8-(1) グルタルアルデヒドの変異原性試験方法の国際的整合化

○ 問題提起者:在日米国大使館

○ 所管省庁:厚生労働省

○ 問題提起内容

諸外国(米国、欧州等)及びOECDのガイドラインによると「変異原性試験」とは、in vitro 試験(試験管内で行う比較的単純な試験)、及び in vivo 試験(生体で行うより包括的試験)を併せて行い、両試験の結果を用いて総合的に判断し、さらにその度合いによってクラス分けをするような制度になっている。

一方、厚生労働省(旧労働省)の労働安全衛生法における変異原性試験のガイドラインでは、in vitro 試験のみで変異原性の有無を判定し、また、その度合いによるクラス分けもされていない。また、この試験により、変異原性があるとされた化学物質は、取り扱い注意物質として公表されている。その結果、本件の対象化学物質であるグルタルアルデヒドのように、諸外国(米国、欧州等)の変異原性試験では、陰性(変異原性なし)とされている化学物質でも、労働安全衛生法における変異原性試験のガイドラインにそった試験では、陽性(変異原性あり)として公表され、不当な差別を市場で受けている。
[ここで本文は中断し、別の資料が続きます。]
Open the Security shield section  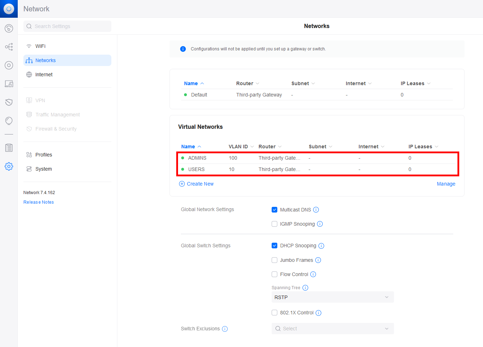[x=9, y=102]
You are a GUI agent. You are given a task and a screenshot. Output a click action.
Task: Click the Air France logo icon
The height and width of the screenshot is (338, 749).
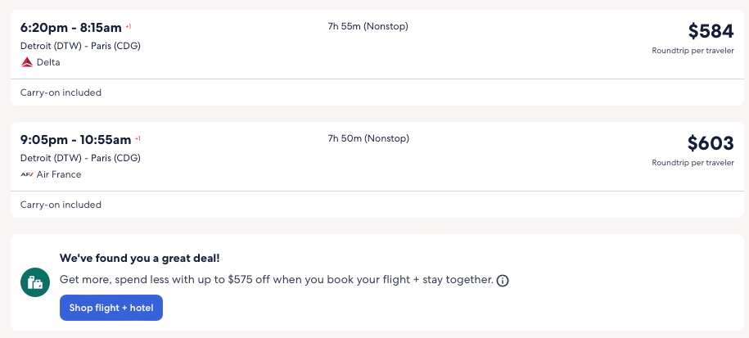(27, 174)
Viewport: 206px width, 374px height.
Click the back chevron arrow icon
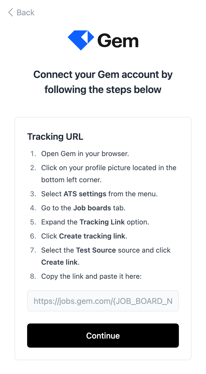point(11,12)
したがって、労働安全衛生法における変異原性試験のありかたについて、スクリーニングテストとの位置付け、及び上記の諸外国の制度との整合性を考え、現在の労働安全衛生法における変異原性試験結果に基づき「変異原性が認められる」とされた化学物質であっても、その後、国内外を問わず、in vivo 試験により「変異原性が認められない」という信頼できる試験結果が得られた場合は、「変異原性が認められる」とされる化学物質のリストから削除できる制度をつくるべきである。

(再意見)

1. 下記の2点から、変異原性のあるとしてリストされた物質を、より信頼性の高いデータが有用になった場合は、リストより削除するプロセスが必要と考える。
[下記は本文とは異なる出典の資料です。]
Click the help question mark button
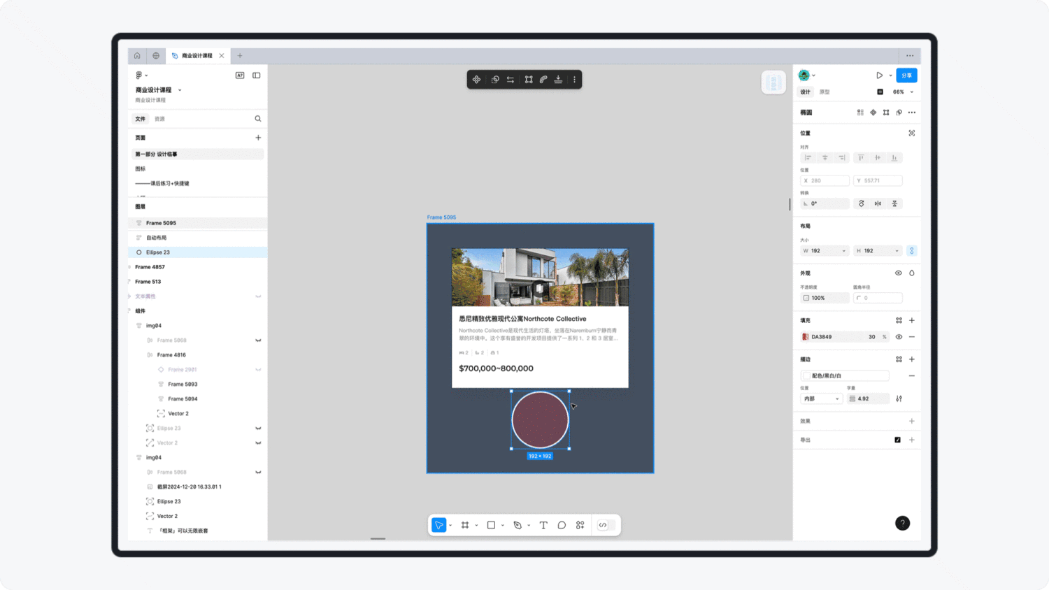Viewport: 1049px width, 590px height. click(902, 523)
(1)厚生労働省の対処方針について、「OECD化学品テストガイドライン/p3503、遺伝毒性試験に関するOECDテストガイドラインの序論及び試験の選択と適用の手引き」に「・上記のように、 in vitro の試験に関するプロトコールは、試験の構成上妥協している点があるが、実際には、これらのプロトコールを使ってほとんどの化学物質について信頼できる結果を得ることができる」との内容があり、対処方針と同様の内容を示していると考えられるが、その後に「しかし、結果の解釈に関して、化学物質の構造が及ぼす影響に注意を払うことがその化学物質に関する試験のプロトコールが適正であることを決定するうえで重要な要因となる」との記載もあり、一律にすべての化学物質の変異原性を調べるプロトコールとして in vitro 試験のみでガイドライン化することはこの記述から考えると無理があると思われる。

(2)同書中、「6.実際に試験をどのように用いるか?」については「一般に用いられている変異原性試験の数がたくさんあるので、化学物質を試験する方法の用い方についていろいろな体系が発展してきた。これらは便宜上2群にわけられる。すなわち、連続的または段階的方法およびあらかじめ決めた組み合わせ法である。段階的方法は、論理的な試験の配列から成り立っており、通常2ないし3つの in vitro 試験で始まり、第2段階で in vitro そして/または in vivo の試験を行うが、いずれを選ぶかは、多くの場合、最初の試験の結果によって決定される。第2の方法は、事前に決められた、平行して行われる in vitro および in vivo の試験の組み合わせから成り立っている。これらの試験から得られた基礎資料はすべて総括的に考察される。いずれの場合でも変異原性試験の結果は、他の毒性試験や薬物動態学的研究から得られたデータを合わせ考察されなければならない」との記載があり、段階的に試験を実施し、総括的に考察されることとなっており、我々が今回提起した「「変異原性が認められる」とされた化学物質であっても、その後、国内外を問わず、in vivo 試験により、変異原性がないという、信頼できる試験結果が得られた場合は、「変異原性が認められる」とされる化学物質のリストから削除する制度をつくるべきである」といった段階を経て考察をする内容に合うものであり、我々の提起内容の方がOECDのガイドラインに沿ったものであると思われる。そのため、再度、制度の見直しをご検討いただきたい。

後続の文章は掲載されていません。